> [Task prompt]: Reproduce verbatim the portion of the account of a morning at JFK Terminal 5 that runs from "Called for an" up to and including "the boarding pass.".

> [Source passage]:
********************

Called for an Uber at 4:45 am.

At JFK Terminal 5 at 5:40 am.

Through check-in and security by 6:00 am, complete with my boarding pass, Cuban visa and proof of medical insurance stamped on the boarding pass.

Finished a leisurely breakfast by 7:00 am. By airport restaurant standards, not merely leisurely – I basically encamped in the restaurant until I was bored enough to leave. The service was lovely, I have to say.

Sauntered down to the gate to check it out for the 9:06 am departure. Yup, it’s there. No plane at the gate yet, but that’s not unexpected – we don’t board for 90 minutes yet. Took a walk around Terminal 5, which seems to be about 3/4 of a mile. Okay, I can do this a couple of times while I wait.

Called Sally at 8:00 am. Fortunately, she wasn’t wakened by my getting ready this morning (last night?). As we were chatting, got an alert that my flight is delayed to until 10:30 am. Arggghhh! I was psychologically prepared for killing an hour; killing 2 1/2 is a horse of a different color.

Sit for a while near the gate, then do a couple more laps around the terminal. Come back and sit again, and watch as the ground crew tows a plane over at 9:00 am. Progress!

Watch the crew board at 9:30 am. The gate attendant excitedly announces their arrival, suggesting that departure can now be forecast.

Start pre-boarding (2) at 10:00 am. As usual, there are a few people who don’t “understand” the procedure and try to board with the people with young children, or the people in wheelchairs. They are politely shoo’d away by the staff.

********************

> [Data excerpt]:
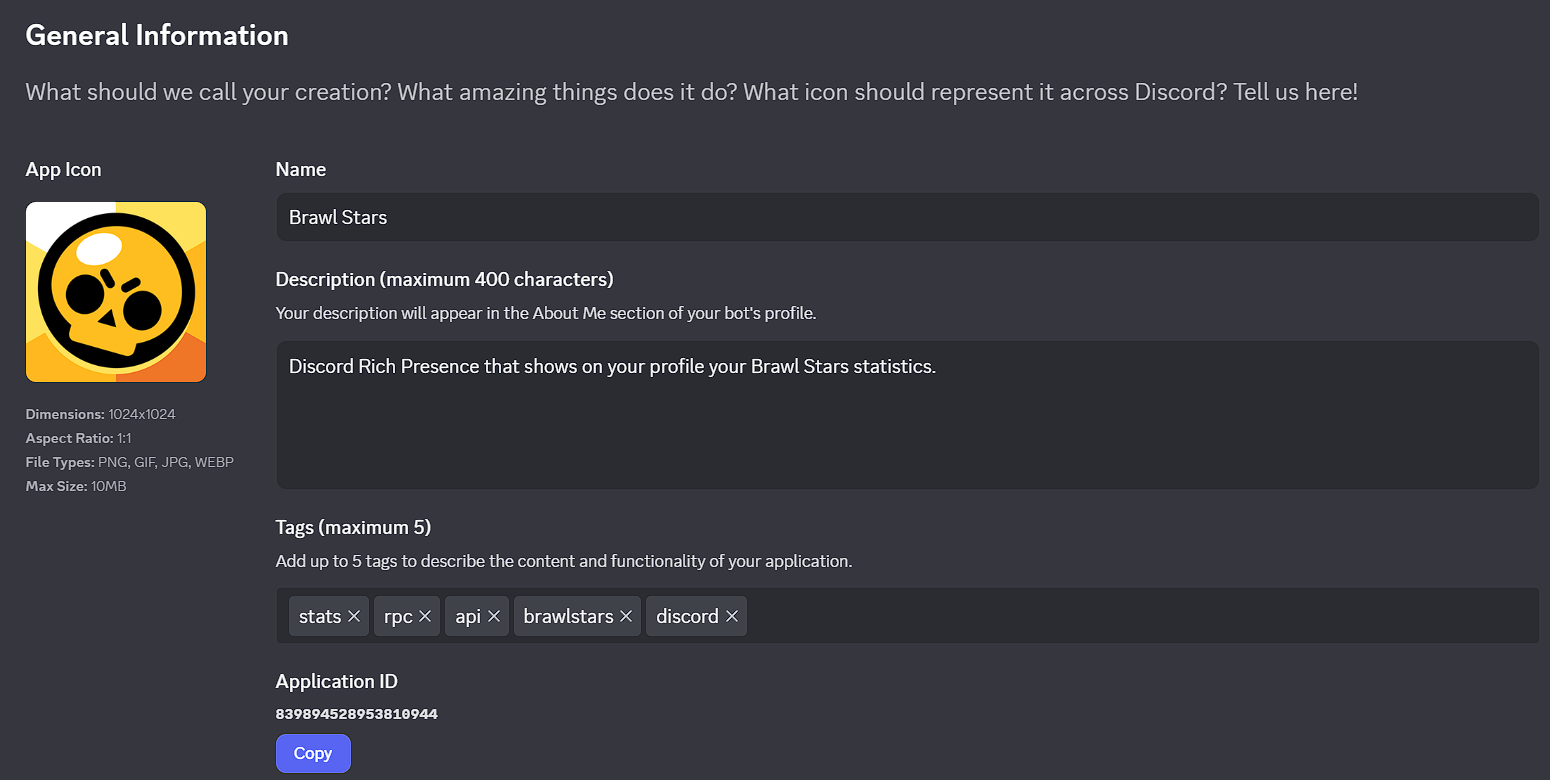This screenshot has height=780, width=1550.
Task: Click empty space in Tags input box
Action: point(1140,616)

********************

> [Result for this exercise]:
Called for an Uber at 4:45 am.

At JFK Terminal 5 at 5:40 am.

Through check-in and security by 6:00 am, complete with my boarding pass, Cuban visa and proof of medical insurance stamped on the boarding pass.